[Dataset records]
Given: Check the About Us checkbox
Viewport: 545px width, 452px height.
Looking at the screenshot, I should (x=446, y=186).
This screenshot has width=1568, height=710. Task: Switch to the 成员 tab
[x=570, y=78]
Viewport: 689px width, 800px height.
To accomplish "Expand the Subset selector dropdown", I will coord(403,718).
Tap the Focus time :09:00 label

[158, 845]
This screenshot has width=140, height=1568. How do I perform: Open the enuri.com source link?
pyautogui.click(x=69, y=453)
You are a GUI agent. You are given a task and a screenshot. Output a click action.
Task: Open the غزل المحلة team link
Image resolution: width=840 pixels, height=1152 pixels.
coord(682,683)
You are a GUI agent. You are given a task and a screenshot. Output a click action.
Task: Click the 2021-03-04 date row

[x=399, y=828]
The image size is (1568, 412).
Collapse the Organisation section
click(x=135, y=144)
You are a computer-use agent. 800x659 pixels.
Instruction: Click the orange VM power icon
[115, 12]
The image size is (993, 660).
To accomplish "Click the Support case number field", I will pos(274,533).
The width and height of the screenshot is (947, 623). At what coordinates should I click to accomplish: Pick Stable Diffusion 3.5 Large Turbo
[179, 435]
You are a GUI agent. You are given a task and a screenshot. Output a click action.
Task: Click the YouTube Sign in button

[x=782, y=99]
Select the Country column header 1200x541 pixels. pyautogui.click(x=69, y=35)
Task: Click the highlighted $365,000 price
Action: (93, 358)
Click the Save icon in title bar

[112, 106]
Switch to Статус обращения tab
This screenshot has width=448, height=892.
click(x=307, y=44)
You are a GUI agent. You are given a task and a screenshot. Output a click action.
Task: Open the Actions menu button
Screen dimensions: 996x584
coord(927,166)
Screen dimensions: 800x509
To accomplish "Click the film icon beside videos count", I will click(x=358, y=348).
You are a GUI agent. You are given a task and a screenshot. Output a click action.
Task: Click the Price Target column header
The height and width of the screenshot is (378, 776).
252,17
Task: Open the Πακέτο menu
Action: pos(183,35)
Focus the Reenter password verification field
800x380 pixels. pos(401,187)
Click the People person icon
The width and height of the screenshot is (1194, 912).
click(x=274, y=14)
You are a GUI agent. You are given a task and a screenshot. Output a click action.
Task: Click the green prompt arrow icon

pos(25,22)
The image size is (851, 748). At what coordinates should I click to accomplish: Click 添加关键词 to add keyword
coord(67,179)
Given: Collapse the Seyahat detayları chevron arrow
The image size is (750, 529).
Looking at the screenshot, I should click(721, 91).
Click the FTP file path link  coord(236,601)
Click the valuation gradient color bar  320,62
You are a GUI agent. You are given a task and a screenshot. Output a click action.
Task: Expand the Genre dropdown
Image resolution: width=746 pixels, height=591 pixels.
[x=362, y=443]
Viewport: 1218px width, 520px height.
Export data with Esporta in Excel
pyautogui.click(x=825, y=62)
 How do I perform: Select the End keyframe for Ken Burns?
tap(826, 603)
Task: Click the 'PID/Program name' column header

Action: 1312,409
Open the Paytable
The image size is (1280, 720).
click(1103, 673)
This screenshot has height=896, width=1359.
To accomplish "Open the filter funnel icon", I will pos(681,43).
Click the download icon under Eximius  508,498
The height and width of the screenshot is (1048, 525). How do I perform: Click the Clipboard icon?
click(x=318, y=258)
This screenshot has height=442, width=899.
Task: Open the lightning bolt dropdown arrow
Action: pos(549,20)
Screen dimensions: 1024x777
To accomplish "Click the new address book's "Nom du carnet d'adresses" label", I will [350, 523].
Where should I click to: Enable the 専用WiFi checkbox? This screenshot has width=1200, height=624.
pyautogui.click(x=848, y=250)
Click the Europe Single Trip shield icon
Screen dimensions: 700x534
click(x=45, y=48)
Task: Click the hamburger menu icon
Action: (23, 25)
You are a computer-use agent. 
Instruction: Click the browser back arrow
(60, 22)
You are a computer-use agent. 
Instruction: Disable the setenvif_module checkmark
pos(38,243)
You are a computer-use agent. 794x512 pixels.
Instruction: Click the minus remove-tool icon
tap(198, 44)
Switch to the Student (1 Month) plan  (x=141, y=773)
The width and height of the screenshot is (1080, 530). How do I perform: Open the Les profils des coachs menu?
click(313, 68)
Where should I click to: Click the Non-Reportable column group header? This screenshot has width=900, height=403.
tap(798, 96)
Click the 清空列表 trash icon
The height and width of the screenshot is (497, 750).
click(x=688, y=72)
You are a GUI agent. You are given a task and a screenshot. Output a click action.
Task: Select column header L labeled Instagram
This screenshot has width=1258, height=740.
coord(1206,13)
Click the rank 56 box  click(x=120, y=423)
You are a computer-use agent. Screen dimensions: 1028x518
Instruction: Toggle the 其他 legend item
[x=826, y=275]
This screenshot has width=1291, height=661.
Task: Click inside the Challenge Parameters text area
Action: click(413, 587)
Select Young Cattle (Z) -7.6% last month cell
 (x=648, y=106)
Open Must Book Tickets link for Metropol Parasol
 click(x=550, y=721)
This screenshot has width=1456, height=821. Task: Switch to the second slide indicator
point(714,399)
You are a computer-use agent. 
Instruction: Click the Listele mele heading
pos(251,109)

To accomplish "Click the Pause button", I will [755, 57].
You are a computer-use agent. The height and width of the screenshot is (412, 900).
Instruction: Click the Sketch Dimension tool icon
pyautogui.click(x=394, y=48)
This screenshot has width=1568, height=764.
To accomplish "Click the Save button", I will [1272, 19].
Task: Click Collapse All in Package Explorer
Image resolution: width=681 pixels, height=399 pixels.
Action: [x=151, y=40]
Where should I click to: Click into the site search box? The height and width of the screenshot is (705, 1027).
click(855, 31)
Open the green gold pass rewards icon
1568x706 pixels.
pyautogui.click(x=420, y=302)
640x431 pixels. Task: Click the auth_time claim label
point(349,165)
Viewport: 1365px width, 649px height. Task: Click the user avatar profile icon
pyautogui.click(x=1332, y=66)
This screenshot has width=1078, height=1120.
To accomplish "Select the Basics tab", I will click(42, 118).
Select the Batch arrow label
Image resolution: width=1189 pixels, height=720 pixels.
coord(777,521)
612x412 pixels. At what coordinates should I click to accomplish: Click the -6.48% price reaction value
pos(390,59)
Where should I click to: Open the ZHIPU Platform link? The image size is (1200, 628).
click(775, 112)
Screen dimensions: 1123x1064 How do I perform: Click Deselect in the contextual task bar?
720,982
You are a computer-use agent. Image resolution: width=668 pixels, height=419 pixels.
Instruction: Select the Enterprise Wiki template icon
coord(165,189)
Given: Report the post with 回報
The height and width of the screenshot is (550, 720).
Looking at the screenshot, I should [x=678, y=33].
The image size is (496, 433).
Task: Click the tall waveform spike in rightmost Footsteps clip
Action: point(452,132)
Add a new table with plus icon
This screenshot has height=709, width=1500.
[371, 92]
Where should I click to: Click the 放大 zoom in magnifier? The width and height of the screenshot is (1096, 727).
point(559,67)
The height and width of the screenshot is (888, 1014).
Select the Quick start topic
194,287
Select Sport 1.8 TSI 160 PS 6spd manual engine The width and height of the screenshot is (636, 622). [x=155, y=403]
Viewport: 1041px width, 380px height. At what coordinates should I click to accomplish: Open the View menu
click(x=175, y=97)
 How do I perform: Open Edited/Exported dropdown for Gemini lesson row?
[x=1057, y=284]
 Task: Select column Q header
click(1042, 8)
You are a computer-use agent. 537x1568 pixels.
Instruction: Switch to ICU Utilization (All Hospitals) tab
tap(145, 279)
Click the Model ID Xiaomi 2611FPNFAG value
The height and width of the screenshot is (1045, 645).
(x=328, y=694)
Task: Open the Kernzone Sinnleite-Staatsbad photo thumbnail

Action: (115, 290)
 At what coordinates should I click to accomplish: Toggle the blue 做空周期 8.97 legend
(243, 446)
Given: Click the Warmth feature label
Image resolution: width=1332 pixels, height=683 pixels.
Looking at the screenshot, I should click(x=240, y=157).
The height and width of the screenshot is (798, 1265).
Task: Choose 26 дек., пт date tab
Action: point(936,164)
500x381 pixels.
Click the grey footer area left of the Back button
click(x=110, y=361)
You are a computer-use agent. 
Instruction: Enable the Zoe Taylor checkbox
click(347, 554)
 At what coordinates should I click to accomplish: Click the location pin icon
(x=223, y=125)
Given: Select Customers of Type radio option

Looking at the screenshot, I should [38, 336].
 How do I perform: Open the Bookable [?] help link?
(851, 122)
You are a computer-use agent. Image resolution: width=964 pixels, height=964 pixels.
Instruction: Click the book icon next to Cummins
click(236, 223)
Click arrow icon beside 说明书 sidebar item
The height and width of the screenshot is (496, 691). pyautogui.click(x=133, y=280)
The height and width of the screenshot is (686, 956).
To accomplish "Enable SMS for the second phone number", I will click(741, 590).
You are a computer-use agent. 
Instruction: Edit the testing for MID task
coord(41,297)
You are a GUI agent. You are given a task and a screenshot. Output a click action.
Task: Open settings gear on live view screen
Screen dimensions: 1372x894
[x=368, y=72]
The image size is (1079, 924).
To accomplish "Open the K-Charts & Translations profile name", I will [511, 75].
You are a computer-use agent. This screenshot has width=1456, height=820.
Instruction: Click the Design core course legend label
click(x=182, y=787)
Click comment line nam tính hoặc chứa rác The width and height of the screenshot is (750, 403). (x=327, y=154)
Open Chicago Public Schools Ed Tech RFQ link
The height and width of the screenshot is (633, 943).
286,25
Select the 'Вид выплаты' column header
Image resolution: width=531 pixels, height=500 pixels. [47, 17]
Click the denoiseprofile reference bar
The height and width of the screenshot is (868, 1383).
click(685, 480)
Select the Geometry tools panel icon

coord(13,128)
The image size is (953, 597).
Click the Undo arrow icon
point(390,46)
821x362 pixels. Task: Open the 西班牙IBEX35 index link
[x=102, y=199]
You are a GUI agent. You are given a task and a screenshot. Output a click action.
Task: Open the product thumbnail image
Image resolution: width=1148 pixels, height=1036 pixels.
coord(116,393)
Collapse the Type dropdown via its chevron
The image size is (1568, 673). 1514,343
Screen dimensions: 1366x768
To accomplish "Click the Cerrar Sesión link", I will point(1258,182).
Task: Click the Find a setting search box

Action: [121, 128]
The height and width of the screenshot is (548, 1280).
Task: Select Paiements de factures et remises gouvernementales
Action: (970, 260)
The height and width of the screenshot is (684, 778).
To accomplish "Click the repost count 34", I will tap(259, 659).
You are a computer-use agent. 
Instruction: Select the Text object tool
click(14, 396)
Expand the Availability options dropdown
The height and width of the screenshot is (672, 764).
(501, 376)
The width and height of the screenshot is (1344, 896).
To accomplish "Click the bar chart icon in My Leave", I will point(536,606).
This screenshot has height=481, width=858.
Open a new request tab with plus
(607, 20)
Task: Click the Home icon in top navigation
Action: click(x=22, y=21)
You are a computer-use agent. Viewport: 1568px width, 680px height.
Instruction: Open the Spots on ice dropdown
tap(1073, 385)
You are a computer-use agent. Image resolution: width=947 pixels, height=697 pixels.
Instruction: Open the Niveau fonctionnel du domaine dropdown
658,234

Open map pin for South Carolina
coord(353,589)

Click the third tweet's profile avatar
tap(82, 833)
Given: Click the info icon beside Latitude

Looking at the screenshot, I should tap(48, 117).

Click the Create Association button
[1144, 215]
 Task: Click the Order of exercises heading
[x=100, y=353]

• ABOUT THIS EXERCISE
Could you reproduce, exactly, every line above from the line with "Instruction: Click the orange VM power icon" to the line with "Click the valuation", and no other line? Both ends count.

• RESULT OF THIS TASK
Instruction: Click the orange VM power icon
[115, 12]
The image size is (993, 660).
To accomplish "Click the Support case number field", I will pos(274,533).
The width and height of the screenshot is (947, 623). At what coordinates should I click to accomplish: Pick Stable Diffusion 3.5 Large Turbo
[179, 435]
You are a GUI agent. You are given a task and a screenshot. Output a click action.
Task: Click the YouTube Sign in button

[x=782, y=99]
Select the Country column header 1200x541 pixels. pyautogui.click(x=69, y=35)
Task: Click the highlighted $365,000 price
Action: (93, 358)
Click the Save icon in title bar

[112, 106]
Switch to Статус обращения tab
This screenshot has width=448, height=892.
click(x=307, y=44)
You are a GUI agent. You are given a task and a screenshot. Output a click action.
Task: Open the Actions menu button
Screen dimensions: 996x584
coord(927,166)
Screen dimensions: 800x509
To accomplish "Click the film icon beside videos count", I will click(x=358, y=348).
You are a GUI agent. You are given a task and a screenshot. Output a click action.
Task: Click the Price Target column header
The height and width of the screenshot is (378, 776).
252,17
Task: Open the Πακέτο menu
Action: pos(183,35)
Focus the Reenter password verification field
800x380 pixels. pos(401,187)
Click the People person icon
The width and height of the screenshot is (1194, 912).
click(x=274, y=14)
You are a GUI agent. You are given a task and a screenshot. Output a click action.
Task: Click the green prompt arrow icon

pos(25,22)
The image size is (851, 748). At what coordinates should I click to accomplish: Click 添加关键词 to add keyword
coord(67,179)
Given: Collapse the Seyahat detayları chevron arrow
The image size is (750, 529).
Looking at the screenshot, I should click(721, 91).
Click the FTP file path link  coord(236,601)
Click the valuation gradient color bar  320,62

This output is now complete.